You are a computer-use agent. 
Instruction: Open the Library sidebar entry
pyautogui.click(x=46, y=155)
--------------------
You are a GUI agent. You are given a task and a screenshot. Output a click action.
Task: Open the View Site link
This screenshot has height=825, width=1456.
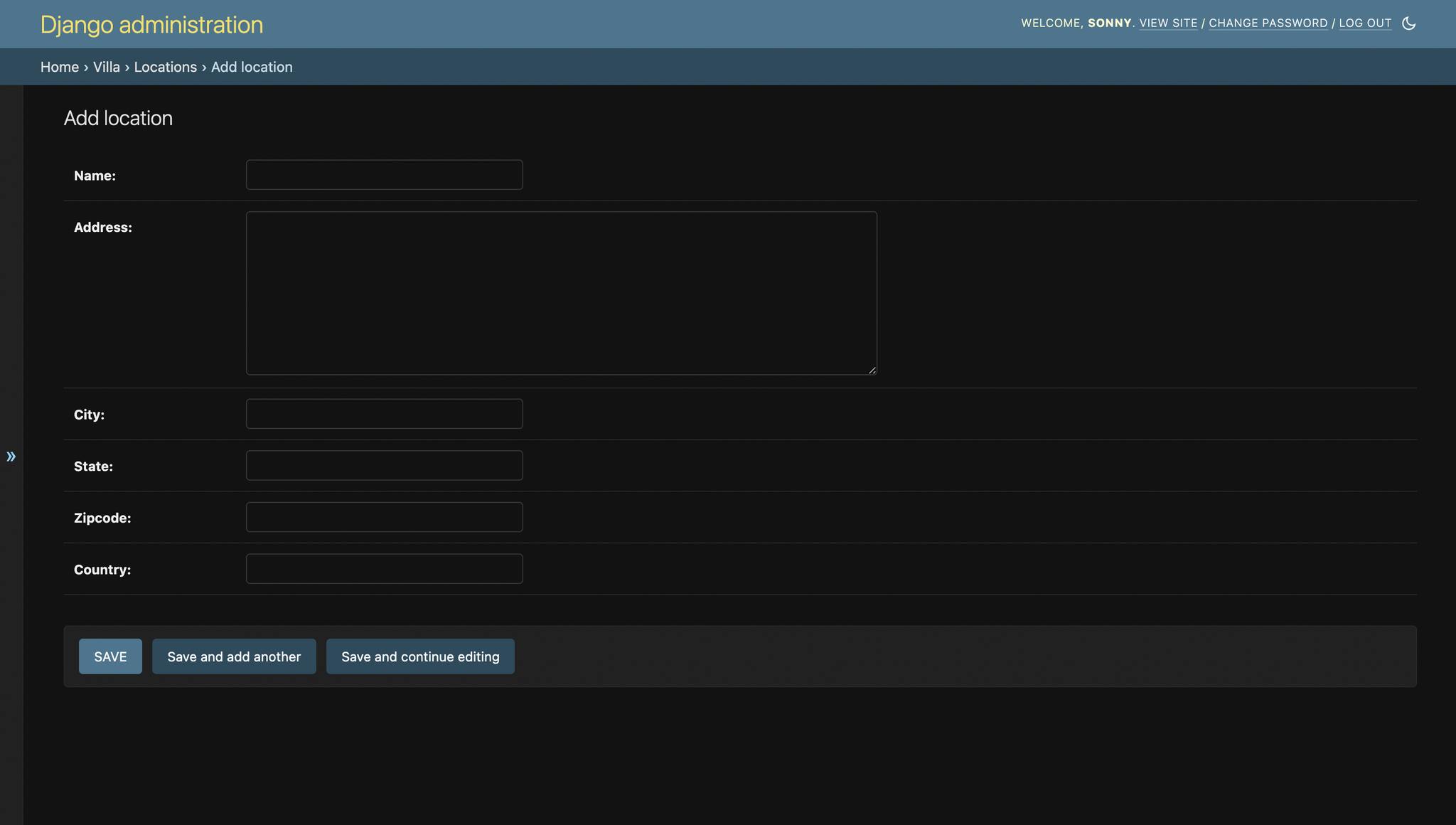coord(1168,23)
--------------------
#### YOUR TASK:
Copy out, from the material above, each line in which the string "agent" is found.

#### SOLUTION:
You are a computer-use agent. 
You are a GUI agent. You are given a task and a screenshot. Output a click action.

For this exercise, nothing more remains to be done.